Texto:
+---+

E as agências já veem em 2020 mais um ano de agravamento do problema por causa dos efeitos da pandemia da covid-19 - que “se tornou uma pandemia de fome”, disse Miguel Barreto, diretor geral para América Latina e Caribe do WFP. Situações de insegurança alimentar moderadas a graves, em que as pessoas reduzem a quantidade de refeições, também se aprofundaram no ano passado e afetaram um em cada três habitantes da região, totalizando 190 milhões de pessoas.

Evolução da população subalimentada na América Latina e no Caribe

“Vamos voltar aos números da década de 1990. São 30 anos perdidos na luta contra a fome na América Latina e no Caribe. É uma tragédia de magnitude insondável para 190 milhões de seres humanos”, lamentou Julio Berdegué, diretor-geral assistente da FAO para a região.

O problema recai de forma mais aguda sobre as mulheres, que estão em situação econômica mais vulnerável. Entre os afetados por insegurança alimentar moderada ou grave nos países da América Latina, o número de mulheres superou o de homens em quase 20 milhões no ano passado, ante 11 milhões em 2014.

Sem considerar a pandemia, a trajetória de crescimento da fome no período de cinco anos até 2019 já levaria a região a registrar 67 milhões de pessoas afetadas em 2030, disse Barreto. A perspectiva vai na contramão do objetivo 2 dos Objetivos de Desenvolvimento Sustentável (ODS), que é alcançar fome zero em 2030.

Número de pessoas com fome na América Latina volta a crescer - Foto: Marcia Foletto/Agência O Globo

O aumento da fome na América Latina e no Caribe contrasta com o crescimento da produção de alimentos da região e mostra que o problema não é provocado por falta de oferta suficiente. “O que falta é dinheiro em milhões e milhões de famílias. A fome na América Latina é uma expressão da pobreza e da desigualdade econômica”, atestou ele.

“É paradoxal. Temos alimentos suficientes para dar de comer aos 650 milhões de pessoas que vivem aqui. A América Latina é o principal exportador líquido [de alimentos] do mundo. Mesmo assim, vive dados de fome e insegurança alimentar. É uma falha de políticas públicas, do sistema econômico”, acrescentou.

E a crise econômica decorrente da pandemia só tende a agravar a situação. Segundo Berdegué, da FAO, quase 20% das famílias da região manifestam como sua principal preocupação a incapacidade de se alimentar adequadamente todos os dias. Estimativas recentes da ONU indicam que a pandemia levará 45 milhões de pessoas à extrema pobreza na América Latina e no Caribe.

+---+

Listagem fornecida:

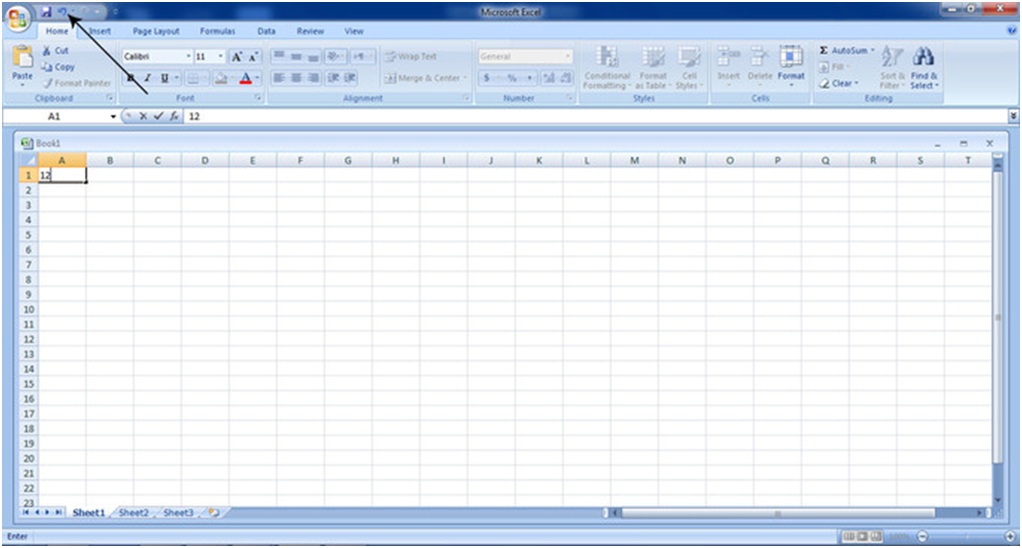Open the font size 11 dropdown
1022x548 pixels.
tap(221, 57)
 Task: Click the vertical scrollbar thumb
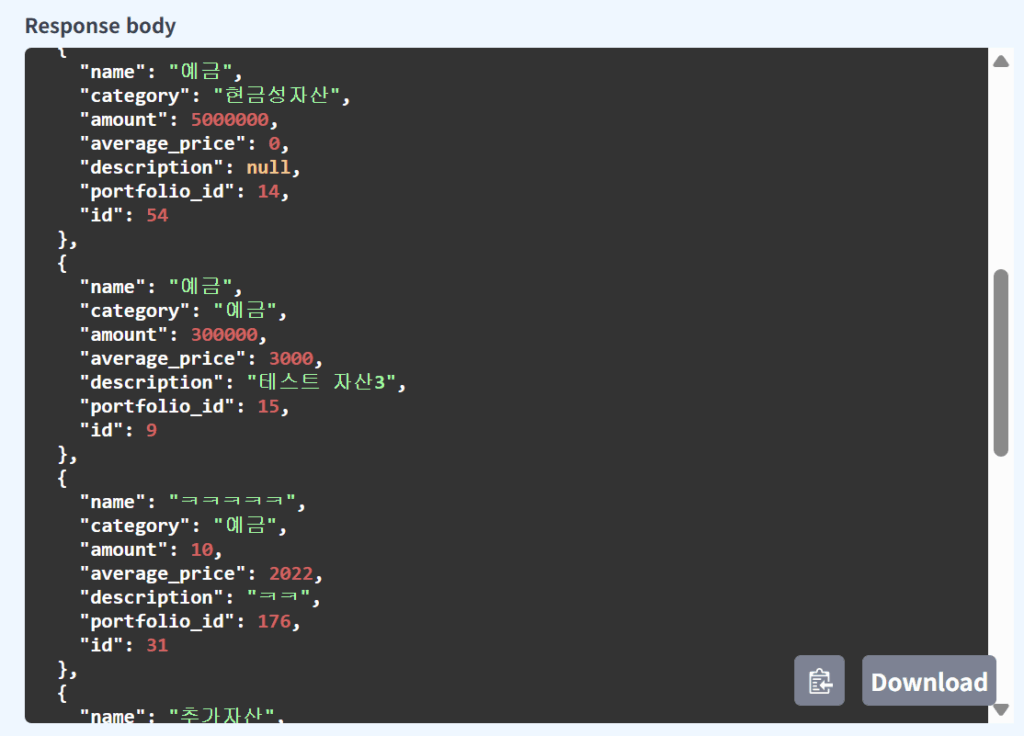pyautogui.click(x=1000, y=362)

+---+

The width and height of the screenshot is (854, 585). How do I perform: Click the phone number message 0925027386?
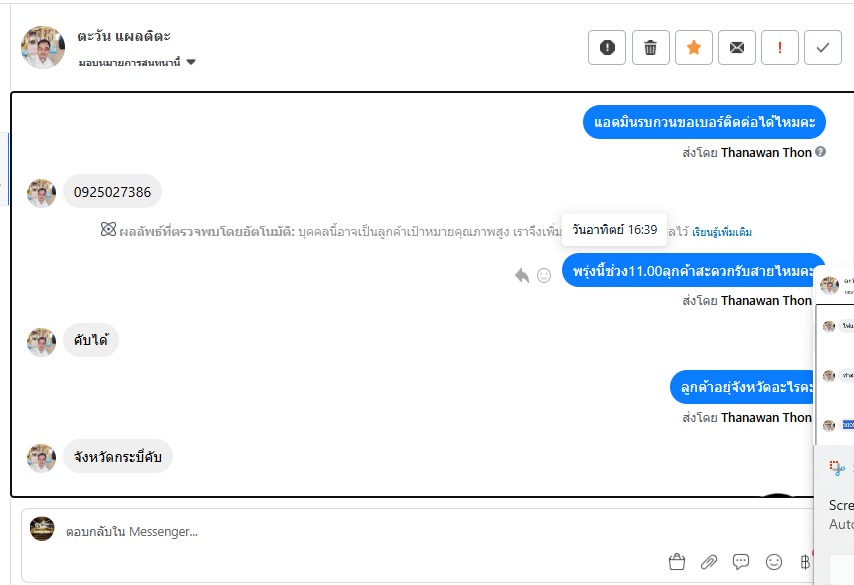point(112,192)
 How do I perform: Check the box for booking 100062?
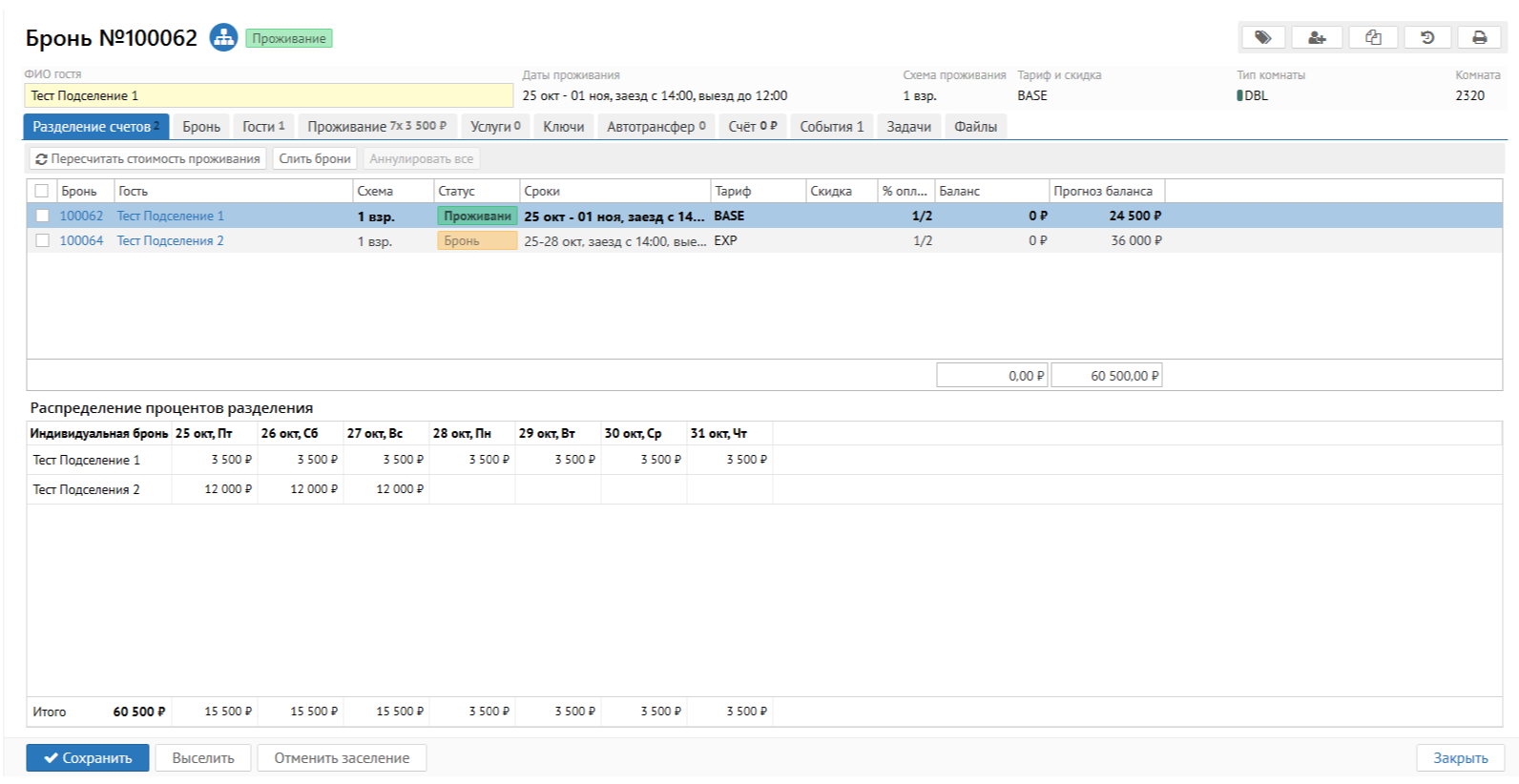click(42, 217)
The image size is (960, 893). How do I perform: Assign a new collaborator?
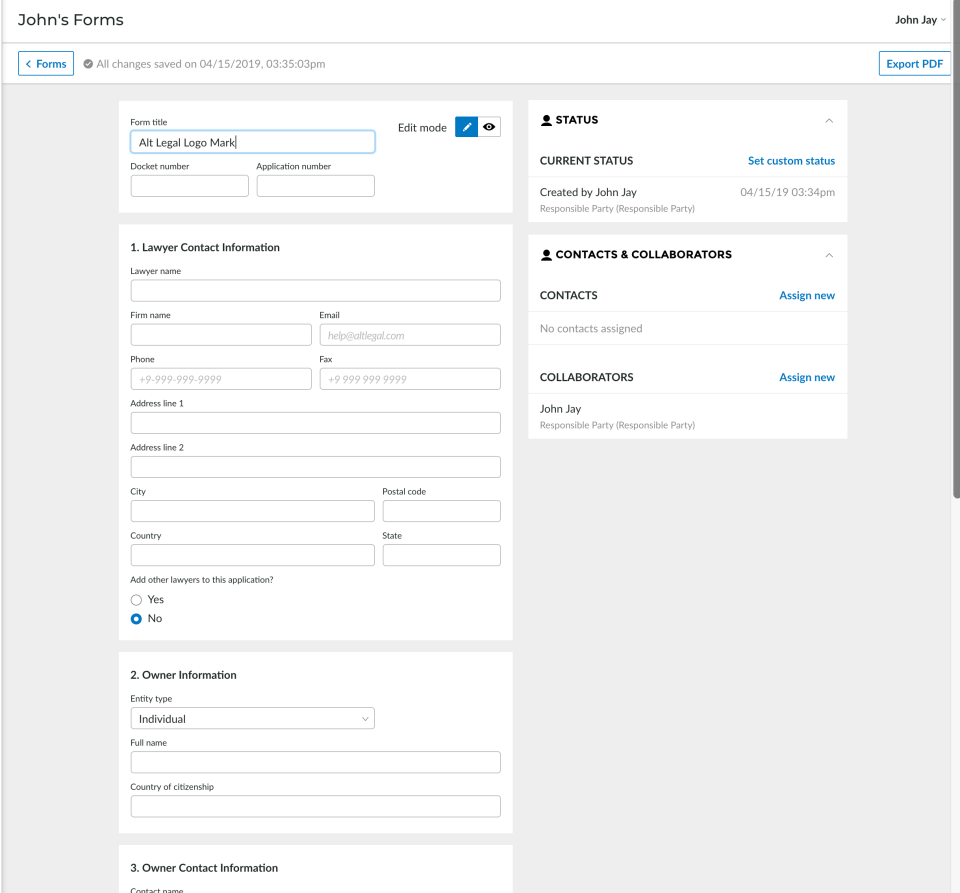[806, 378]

+---+

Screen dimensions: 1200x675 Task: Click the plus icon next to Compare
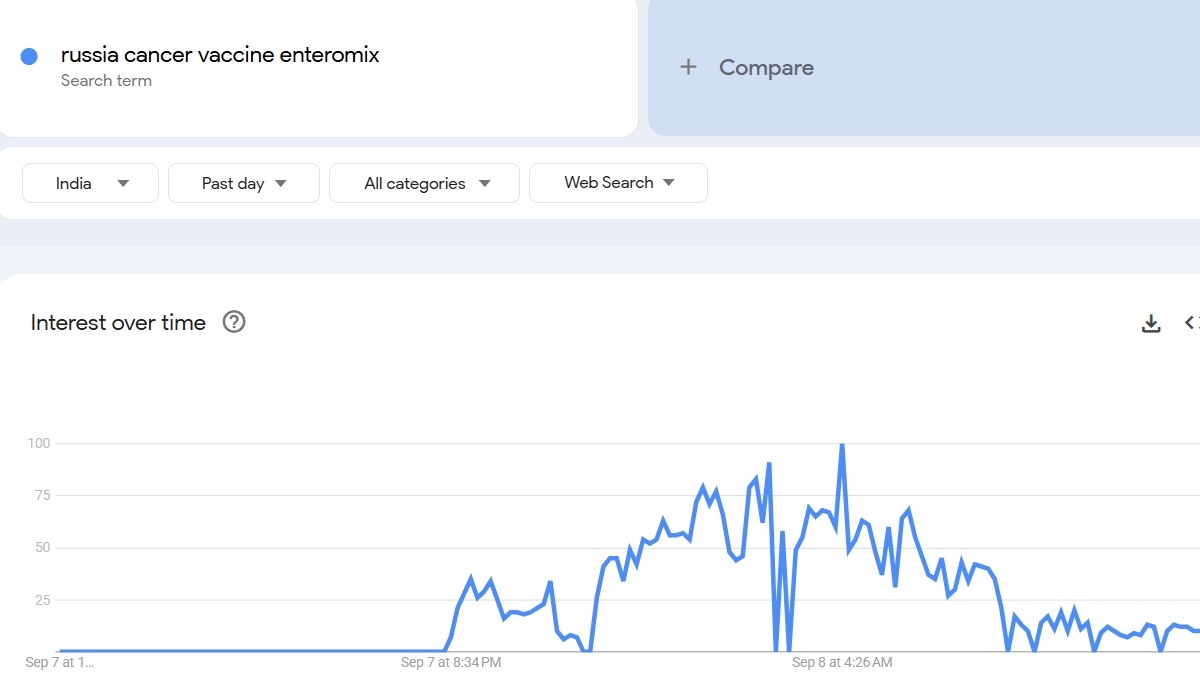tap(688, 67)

+---+

O que fazer:
1 – Transcreva do texto sobre a fome na América Latina tudo o que vai desde “Evolução da população” até “para a região.”.
2 – Prossiga com o texto sobre a fome na América Latina a partir do ponto em que ele para.
A listagem é um material à parte, sem relação com o texto.

Respostas por item:
1 –
Evolução da população subalimentada na América Latina e no Caribe

“Vamos voltar aos números da década de 1990. São 30 anos perdidos na luta contra a fome na América Latina e no Caribe. É uma tragédia de magnitude insondável para 190 milhões de seres humanos”, lamentou Julio Berdegué, diretor-geral assistente da FAO para a região.

2 –
Apenas nas regiões onde o Programa Mundial de Alimentos da ONU atua, pesquisas feitas remotamente pela organização indicam que a quantidade de pessoas em insegurança alimentar severa saltou de 3,4 milhões, em março, para 17 milhões em agosto. “Com a queda da renda, as pessoas começam a comer alimentos mais baratos e de menor qualidade nutricional. Isso ataca as populações que já eram afetadas antes da pandemia, como mulheres, afrodescendentes, crianças e imigrantes. Vamos ver um forte aumento nos números de fome e de má nutrição”, disse Berdegué.

A má nutrição já prejudica de forma mais importante as populações rurais e onde há mais indígenas e afrodescendentes com pouco acesso a serviços, água potável, saneamento, pobreza e baixa escolaridade. A crise também tem encarecido os alimentos, o que piora a situação. “A disrupção inicial das cadeias de abastecimento e a alta de preços colocam em risco a segurança alimentar e nutricional, em especial nos lugares mais pobres”, disse Barreto.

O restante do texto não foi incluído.